Render the lines between the line containing "You are a GUI" and the line containing "pyautogui.click(x=129, y=436)", inclusive, as a numbered list, leaving out any blank lines.

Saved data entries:
----------------

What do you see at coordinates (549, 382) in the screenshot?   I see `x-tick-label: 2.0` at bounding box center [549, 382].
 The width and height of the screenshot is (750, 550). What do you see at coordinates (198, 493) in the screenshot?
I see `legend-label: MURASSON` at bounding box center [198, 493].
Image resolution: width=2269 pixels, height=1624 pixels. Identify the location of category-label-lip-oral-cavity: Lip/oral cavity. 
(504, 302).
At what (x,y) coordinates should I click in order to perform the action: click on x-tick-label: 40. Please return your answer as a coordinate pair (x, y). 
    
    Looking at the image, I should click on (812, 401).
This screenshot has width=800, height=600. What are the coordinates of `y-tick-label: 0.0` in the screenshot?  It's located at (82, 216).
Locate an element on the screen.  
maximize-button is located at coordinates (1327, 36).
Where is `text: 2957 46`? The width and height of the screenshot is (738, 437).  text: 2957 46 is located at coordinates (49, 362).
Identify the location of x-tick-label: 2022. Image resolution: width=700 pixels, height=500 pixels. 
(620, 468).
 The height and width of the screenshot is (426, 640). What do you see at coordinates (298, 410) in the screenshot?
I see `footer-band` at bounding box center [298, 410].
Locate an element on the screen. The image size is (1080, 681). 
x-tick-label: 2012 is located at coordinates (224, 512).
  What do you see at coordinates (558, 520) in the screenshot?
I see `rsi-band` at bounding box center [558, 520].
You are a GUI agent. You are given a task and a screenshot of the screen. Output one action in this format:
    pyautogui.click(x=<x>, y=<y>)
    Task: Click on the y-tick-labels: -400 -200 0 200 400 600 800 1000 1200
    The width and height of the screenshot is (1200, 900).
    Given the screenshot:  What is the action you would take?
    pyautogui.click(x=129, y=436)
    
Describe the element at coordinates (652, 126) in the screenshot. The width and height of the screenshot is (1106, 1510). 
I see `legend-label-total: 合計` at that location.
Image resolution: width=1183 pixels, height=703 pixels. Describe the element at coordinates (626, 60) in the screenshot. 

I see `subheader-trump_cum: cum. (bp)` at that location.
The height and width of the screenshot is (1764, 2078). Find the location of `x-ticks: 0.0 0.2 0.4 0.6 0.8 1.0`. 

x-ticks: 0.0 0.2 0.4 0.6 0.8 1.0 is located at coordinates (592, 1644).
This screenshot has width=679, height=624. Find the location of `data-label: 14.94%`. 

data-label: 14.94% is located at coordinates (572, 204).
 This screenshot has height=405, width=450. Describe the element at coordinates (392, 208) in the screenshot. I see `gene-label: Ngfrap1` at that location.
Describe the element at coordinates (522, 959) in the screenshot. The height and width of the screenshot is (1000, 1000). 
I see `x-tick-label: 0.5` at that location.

----------------

_ANSWER BOX_.
1. You are a GUI agent. You are given a task and a screenshot of the screen. Output one action in this format:
2.     pyautogui.click(x=<x>, y=<y>)
3.     Task: Click on the y-tick-labels: -400 -200 0 200 400 600 800 1000 1200
4.     The width and height of the screenshot is (1200, 900).
5.     Given the screenshot:  What is the action you would take?
6.     pyautogui.click(x=129, y=436)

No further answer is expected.